» What is being asked
Copy the rows below verbatim, from the line with "You are a computer-use agent. The image" up to and including the line with "point(50,83)".

==============================

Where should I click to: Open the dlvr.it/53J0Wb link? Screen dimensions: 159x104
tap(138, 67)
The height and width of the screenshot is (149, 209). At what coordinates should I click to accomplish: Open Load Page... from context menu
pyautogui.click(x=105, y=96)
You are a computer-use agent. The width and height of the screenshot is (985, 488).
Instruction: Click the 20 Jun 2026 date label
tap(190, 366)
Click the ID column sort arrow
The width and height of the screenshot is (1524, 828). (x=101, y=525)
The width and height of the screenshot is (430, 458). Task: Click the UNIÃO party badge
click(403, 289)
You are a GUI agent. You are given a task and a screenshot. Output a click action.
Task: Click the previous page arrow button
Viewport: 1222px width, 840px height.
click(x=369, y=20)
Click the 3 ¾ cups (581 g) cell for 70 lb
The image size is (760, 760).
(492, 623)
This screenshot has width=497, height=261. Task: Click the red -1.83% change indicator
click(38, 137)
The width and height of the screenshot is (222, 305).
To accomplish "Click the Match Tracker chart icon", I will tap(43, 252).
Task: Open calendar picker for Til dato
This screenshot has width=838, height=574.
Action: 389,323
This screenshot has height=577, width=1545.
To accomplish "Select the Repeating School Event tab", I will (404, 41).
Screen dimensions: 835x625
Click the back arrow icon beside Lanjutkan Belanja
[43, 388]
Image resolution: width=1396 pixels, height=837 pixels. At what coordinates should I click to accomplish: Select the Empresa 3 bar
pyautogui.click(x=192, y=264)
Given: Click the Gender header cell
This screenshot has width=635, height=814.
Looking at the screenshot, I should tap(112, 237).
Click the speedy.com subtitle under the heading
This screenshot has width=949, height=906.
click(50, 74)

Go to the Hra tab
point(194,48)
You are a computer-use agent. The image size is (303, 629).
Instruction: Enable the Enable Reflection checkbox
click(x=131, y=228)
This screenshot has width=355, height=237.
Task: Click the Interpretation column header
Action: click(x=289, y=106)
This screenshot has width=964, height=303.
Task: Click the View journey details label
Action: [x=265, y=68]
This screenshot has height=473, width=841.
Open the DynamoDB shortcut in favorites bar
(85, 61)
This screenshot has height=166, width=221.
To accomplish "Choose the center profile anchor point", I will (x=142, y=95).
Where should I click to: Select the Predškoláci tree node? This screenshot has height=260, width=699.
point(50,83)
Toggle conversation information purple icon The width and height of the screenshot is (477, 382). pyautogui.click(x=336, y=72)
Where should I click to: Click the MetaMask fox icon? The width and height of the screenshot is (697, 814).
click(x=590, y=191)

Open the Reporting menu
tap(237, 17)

==============================

» Exercise result
You are a computer-use agent. The image size is (303, 629).
Instruction: Enable the Enable Reflection checkbox
click(x=131, y=228)
This screenshot has width=355, height=237.
Task: Click the Interpretation column header
Action: click(x=289, y=106)
This screenshot has width=964, height=303.
Task: Click the View journey details label
Action: [x=265, y=68]
This screenshot has height=473, width=841.
Open the DynamoDB shortcut in favorites bar
(85, 61)
This screenshot has height=166, width=221.
To accomplish "Choose the center profile anchor point", I will (x=142, y=95).
Where should I click to: Select the Predškoláci tree node? This screenshot has height=260, width=699.
point(50,83)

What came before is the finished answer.